Delaware's courts continue to struggle with the problem of how to control multiple suits in multiple jurisdictions, over the same basic dispute. Just recently, the Delaware Supreme Court explained how the lower courts should deal with this problem, in its decision in The North River Insurance v. Mine Safety Appliances, 2014 Del. LEXIS 527 (Del. Nov. 6, 2014). The Supreme Court's careful analysis is worth reviewing.
North River involved some all-too-common facts. The North River Insurance Co. issued several insurance policies to Mine Safety Appliances Co., a manufacturer of safety products. When Mine Safety faced thousands of personal injury claims and North River denied coverage under its insurance policies, the inevitable litigation followed. First, Mine Safety sued for coverage in both federal and state courts in Pennsylvania in 2009-10. Apparently not content with just two suits to resolve the coverage issue, Mine Safety later filed suit against North River and other insurers in Delaware. When that action was stayed in favor of the prior Pennsylvania actions, Mine Safety turned to West Virginia where it was already a defendant in various personal injury actions. That is when things got really complicated.

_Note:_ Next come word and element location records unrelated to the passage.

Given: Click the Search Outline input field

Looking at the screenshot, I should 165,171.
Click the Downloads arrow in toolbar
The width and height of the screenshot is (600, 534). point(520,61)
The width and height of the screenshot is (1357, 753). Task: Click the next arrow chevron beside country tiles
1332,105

West Virginia permits direct actions by an injured plaintiff against an alleged tortfeasor's insurance carrier, without the need to first obtain a judgment against that tortfeasor defendant. Mine Safety allegedly "engineered" such direct action lawsuits against North River in West Virginia by entering into settlements with personal injury plaintiffs that included an assignment of Mine Safety's insurance rights against North River. The personal injury plaintiffs sued North River to collect on their settlements with Mine Safety and Mine Safety joined with them to assert coverage. North River then tried to get the West Virginia courts to stay those claims. North River lost its stay application. It then turned to the Delaware Court of Chancery for relief by way of a motion to enjoin Mine Safety from proceeding in West Virginia on its coverage claims or to at least not assign any more rights under the North River policies to new plaintiffs in West Virginia.
The Delaware Court of Chancery denied relief to North River in North River Insurance v. Mine Safety Appliances, 2013 Del. Ch. LEXIS 307 (Del. Ch. Dec. 20, 2013). North River then appealed to the Delaware Supreme Court. The Supreme Court affirmed and provided guidance on how the problem of multiple suits in multiple jurisdictions over the same issue should be handled in the future.
First, the Supreme Court noted that a litigant who seeks relief from exposure to multiple litigations must make a factual record that such litigation will cause it real harm. Decisions enforcing forum selection clauses in contracts are examples of when such a showing is made. But in North River, the plaintiffs alleging injuries due to Mine Safety's negligence were free under West Virginia law to sue North River directly. Those plaintiffs were not subject to the Delaware court's jurisdiction. Hence, an injunction could not be issued that would prevent multiple litigations against North River.
Second, the Supreme Court was sympathetic to the argument of North River that Mine Safety was deliberately fostering multiple suits in West Virginia by assigning its insurance rights to West Virginia plaintiffs. While that sympathy did not get North River much relief, it does offer hope to those who wish to avoid multiple lawsuits in multiple jurisdictions over the same issue that there may be a way to avoid that problem.
What, then, are the possible solutions to this mess of such duplicitous litigation? Several remedies may help alleviate, if not totally avoid, the problem. First, a forum selection provision in a contract that expressly prohibits instituting litigation in other than the selected forum will provide a basis for an anti-suit injunction in many states, including Delaware. That will not necessarily always lead to such an injunction, of course, but it helps.
Second, the threat of multiple litigations needs to be addressed promptly. If you wait until multiple suits progress through discovery and work toward trial, your claim for relief will lack appeal to any court. Indeed, it may seem that you are just trying to avoid an adverse ruling in a case that is going badly. This does not mean that you should jump the gun by asking for an injunction before any new case is filed after the first litigation is filed. That is premature absent a solid threat of additional litigation being filed elsewhere.
Third, it may also help if your contract prohibits any assignment of rights under that contract, absent all parties' consent. States that permit direct action by tort plaintiffs may still permit such non-party suits to be filed without consent of the insurers. Nonetheless, in those states, such as Delaware, that do not permit direct actions by non-parties, a prohibition of any assignment may cut down on encouraging such suits the way that Mine Safety was alleged to have done.
In short, the North River decision helps decide how you might address the threat of multiple litigations in multiple jurisdictions over the same basic issue. While there is no sure cure of this "ill," there are steps to take to possibly mitigate the problem.